Tamara Cubas creció en el exilio, en Cuba. No pudo regresar a su país de origen, Uruguay, hasta que acabó la dictadura cívico-militar en 1985. Parte de su trabajo ha estado dedicado a la memoria política de su país. Trabajos como La patria personal o Actos de amor perdido abordan esa faceta. Ella misma es sobrina de un desaparecido y pertenece a esa generación que tuvo que asimilar y comprender las consecuencias de la dictadura, los silencios y las ausencias.
Ofrenda para el monstruo es hija de una obra anterior estrenada en México en 2019 con 80 intérpretes en la plaza Manuel Tosla, Multitud. Y Multitud es una reacción a ese teatro que versaba directamente sobre el pasado de su país. En un momento dado Cubas decide no trabajar sobre el pasado, sino producir en el presente, buscar espacios para estar con el otro compartiendo y produciendo, dejando que el pasado surja.
Teatro ritual y performático
Antes de entrar al espacio, los espectadores pudieron ver una especie de altar con objetos, escritos y dibujos que los intérpretes habían colocado allá para, según el programa de mano, “alivianar el ser”. “La obra es un ritual entre ese viejo cuerpo y el nuevo cuerpo que aparece”, afirmaba el mismo folleto. Un ritual previo al ritual escénico que se convirtió en manifiesto político: “No nos pagan”, gritaba una escritura a lápiz que alguno de los participantes había escrito sobre un papel que reproducía partes de la resolución de la Dirección General del Trabajo del 24 de marzo de 2023 por la que se regula el convenio colectivo de la contratación de personal para los espectáculos en España.

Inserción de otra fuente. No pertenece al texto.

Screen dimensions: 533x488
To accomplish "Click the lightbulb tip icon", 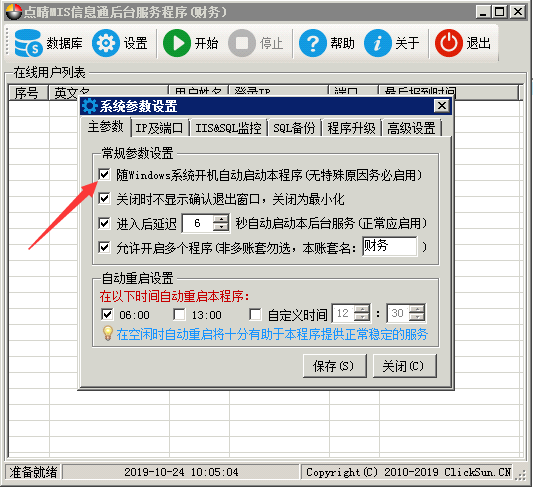I will [x=107, y=334].
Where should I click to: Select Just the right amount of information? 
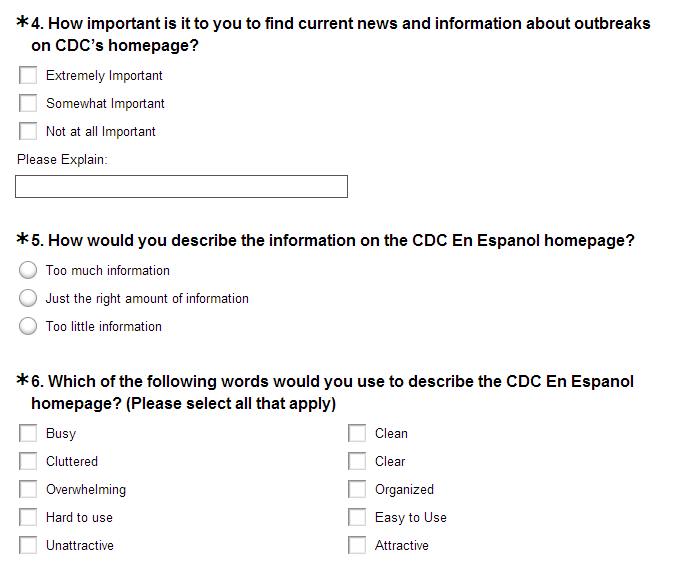(28, 298)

El festival de la Comunidad de Madrid ha informado a este periódico que los participantes firmaron un papel en el que aceptaban ser miembros del taller escénico impartido por Cubas, que era gratuito para ellos, y participar sin remuneración alguna en las representaciones que se han dado en el Teatro de Móstoles, primero, y los Teatros del Canal después. De todos modos, el prefacio desveló y puso sobre el tapete algo consustancial a los jóvenes de hoy en día: la precariedad, la dificultad de acceder dignamente al mercado laboral, la incapacidad para acceder a la vivienda… Todo un conglomerado de circunstancias que socialmente conforman su realidad de ciudadanos del presente.

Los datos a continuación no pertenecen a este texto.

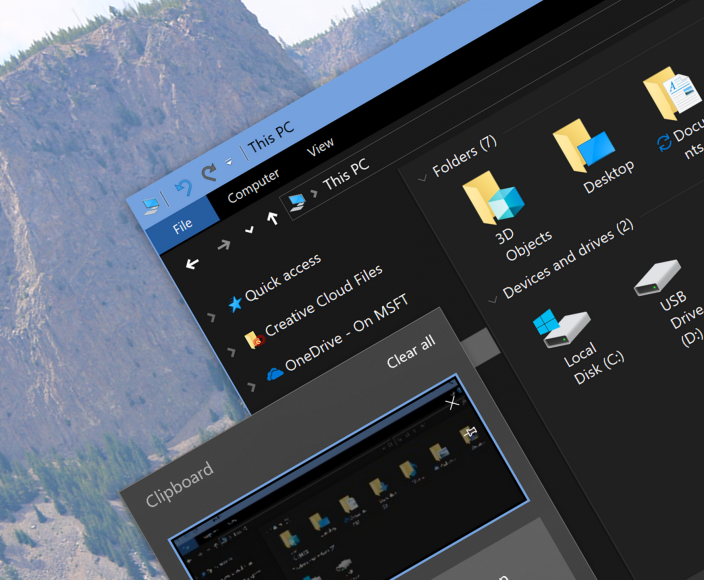The width and height of the screenshot is (704, 580).
Task: Select the USB Drive (D:) icon
Action: point(659,277)
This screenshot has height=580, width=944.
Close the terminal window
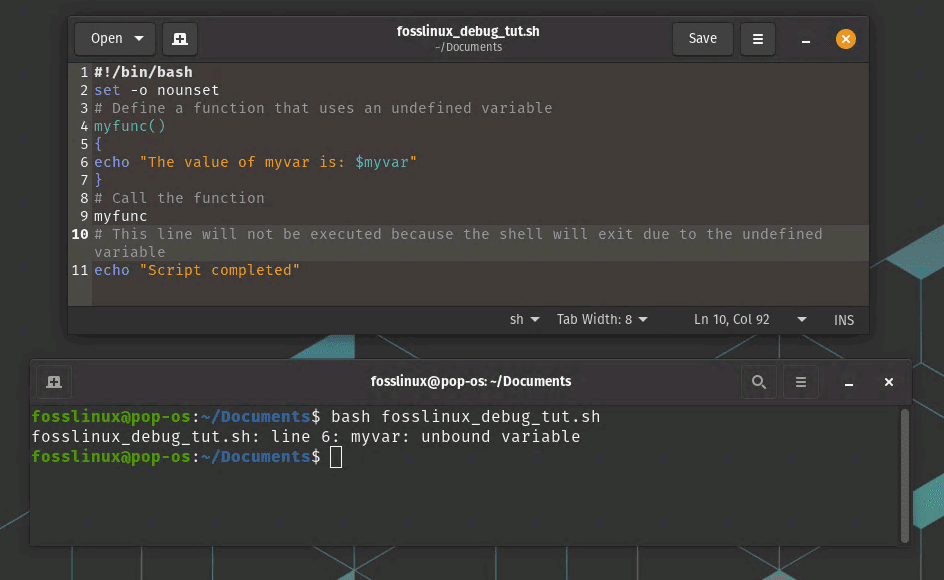(888, 382)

Sin embargo, en la propuesta de Cubas todo eso se deja atrás una vez se entra al espacio. Como si de un ritual se tratase todos auparon a dos de ellos para colgar en el centro del espacio una bola de discoteca, un ojo central y reflectante que inauguraba un espacio nuevo con sus propias reglas. Un espacio comunal, horizontal. Ellos bailarán, accionarán, correrán, se cambiarán de vestido, interactuarán con el público, gritarán, cantarán. Cubas tan solo pondrá en marcha un dispositivo para que ellos lo hagan propio y lo manejen.
El dispositivo es físico, todo parte de acciones generadas desde el cuerpo. Acciones que se llevarán al límite, a la extenuación, al cansancio. Y en ese hacer expandido todo va cogiendo volumen y se pasa de la masa a la multitud, de la uniformidad a lo heterogéneo. Una individualización que surge del dejarse afectar por el otro. Eso es quizá lo más bonito del trabajo de Cubas, que es a través de lo colectivo que surge la belleza en cada cuerpo.

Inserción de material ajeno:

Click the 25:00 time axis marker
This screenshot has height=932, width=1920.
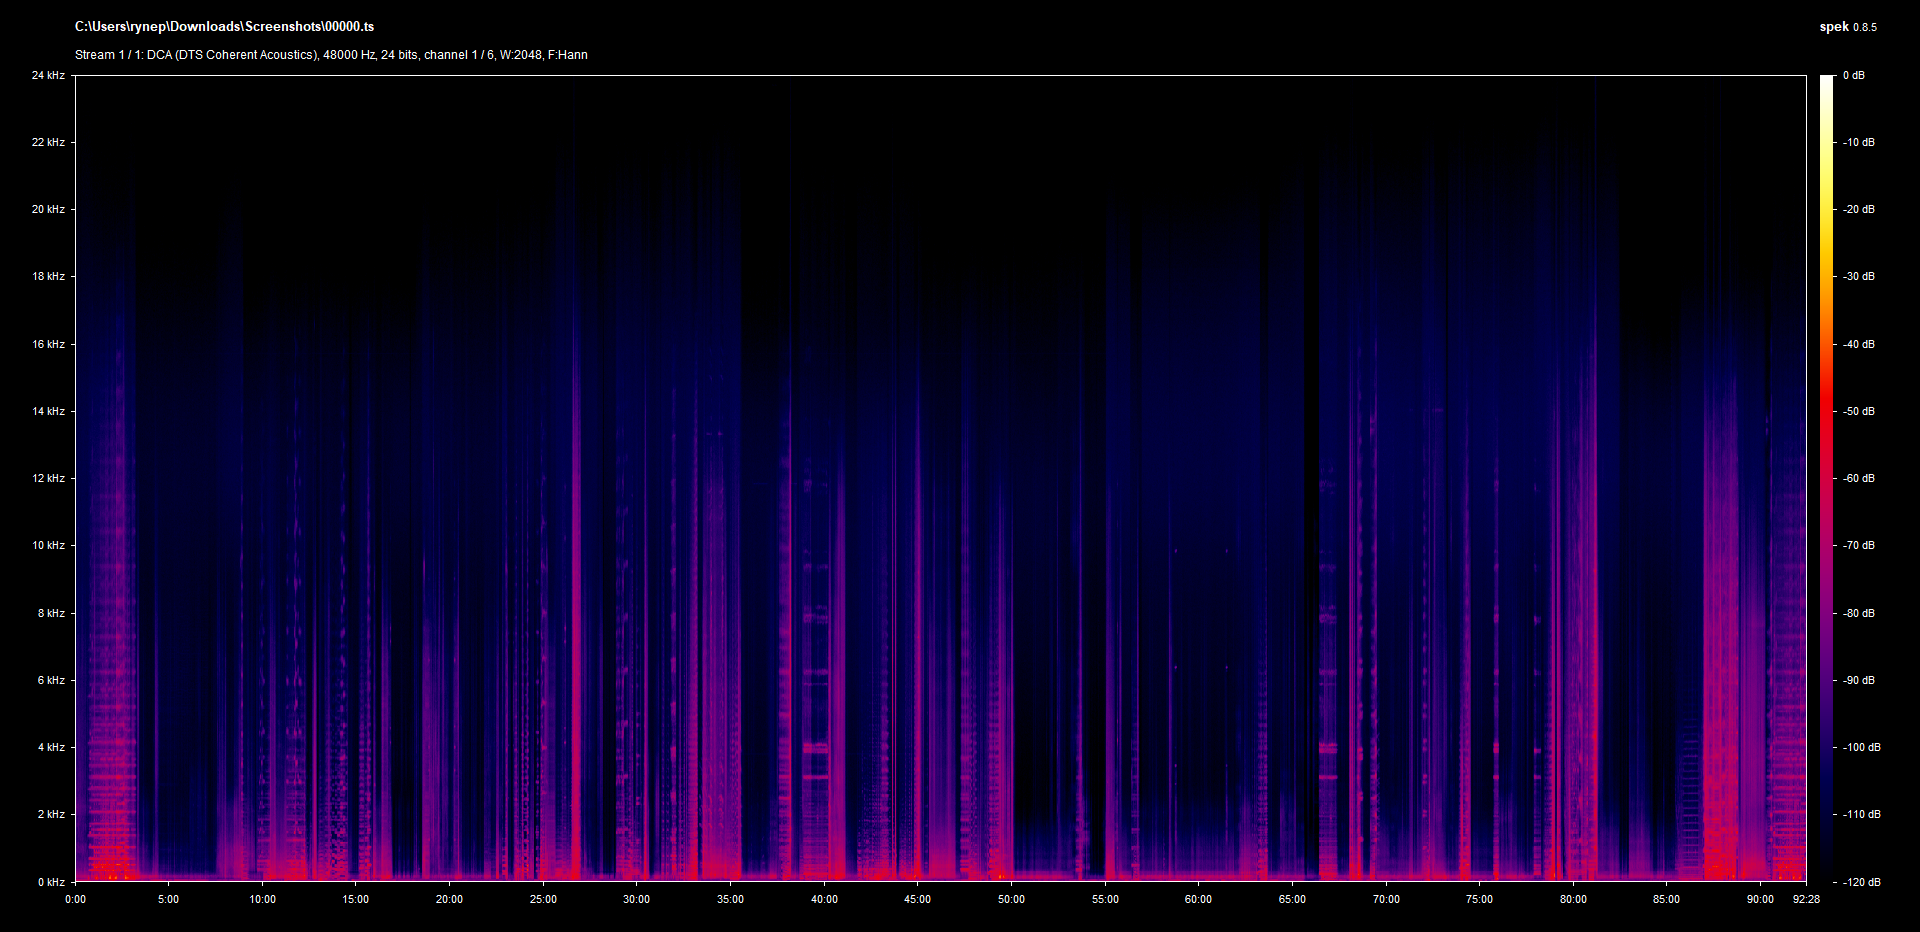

Hay un momento brillante en la pieza que se consigue con una simple acción. Los intérpretes mueven la cabeza de un lado al otro. Pero lo harán durante más de veinte minutos. Cada uno decidirá cómo hacerlo, cada cuerpo, cada persona, acoge esa acción mínima y la desarrolla como quiere. Pasado diez minutos, cuando llega el cansancio, pero el grupo decide seguir juntos, nace una luz de individualidades que se llena de significaciones abiertas. Y ese teatro lleno de jóvenes meneando la cabeza de un lado a otro, con pieles, corte de pelo, cuerpos y energías bien diferentes, se convirtió en un altavoz claro y potente de cómo siente, padece y desea esta generación ya nacida en el siglo XXI.
La función terminó en espiral ascendente. Durante más de media hora todos estos jóvenes corrieron en círculo. Una carrera metáfora donde mientras llegaba el cansancio, bebían, comían yogures, invitaban al público a correr con ellos, cantaban y se ayudaban los unos a los otros para resistir. Como espectador, poco a poco, ibas distinguiendo en esa culebra circular, rostros, energías propias, descubrías a una pequeña latinoamericana que corría con todo su continente a las espaldas, podías apreciar como la fragilidad tímida de otra participante se iba convirtiendo en determinación compartida. Una maravilla de individualidades juntas unidas por los cuerpos y los sonidos de las pisadas y las respiraciones.
Hace un mes hubo otro estreno, Nadie sabría decir lo que puede un encuentro, en el Festival Surge en Madrid. El teatro Replika se llenó de la fuerza centrípeta y arrolladora de una coreografía para 14 intérpretes, todos también muy jóvenes, dirigidos por la chilena Javiera Paz y Manuel Egozkue. Si bien son dos propuestas disímiles, ambas parten un trabajo desde el cuerpo que cobra sentido en lo colectivo. Ambas contienen de la fuerza de una juventud heterogénea, diversa y bien híbrida que nos interpela.
Estas dos propuestas han sido de lo más interesante de toda la cartelera de la actual temporada. Sería bueno que este tipo de propuestas tuvieran un mayor espacio. Tanto estos jóvenes de Ofrenda para el monstruo como esa pieza “punkarra” y disruptiva de Paz y Egozkue que tan solo pudo verse dos días sobre los escenarios, nos están hablando de una generación que llega con otros ojos, con otra sensibilidad social y escénica. Quizá, valdría más la pena darles el espacio en vez de estar continuamente preguntándose qué le pasa a esa juventud a la que tan asiduamente se trata de desmemoriada y reaccionaria.
Es muy significativo que quienes hicieron posible una de las mejores propuestas de este irregular Festival de Otoño no figuraran ni en el programa de mano. Ellos son: Pablo Biyurami, Alba Tesías, Juan Jiménez Gialó, Saúl Olarte, Arantxa Coll, Cele Robles, Neus Ferrer, Ada Rivera, Natalia Leal, Elena María Olías García, Alonso Rosón, Agata Hugentobler, Lur Eizaguirre, Natalia Arrebola, Nacho Maseda, Alejandra Valles, Tania Díaz, Amaya Rodríguez, Alba Cavero, Manu Serra, Marina Gayo, Nora de Abia, Mercedes Borges, Mia Monplaisir, Rubén Tamarit, Nara Gómez, Elena Olías García, Lucía Ccorimanya y Celia Pírez. Nombres que en un futuro muy próximo serán quienes den sentido y llenen de vida los teatros de este país.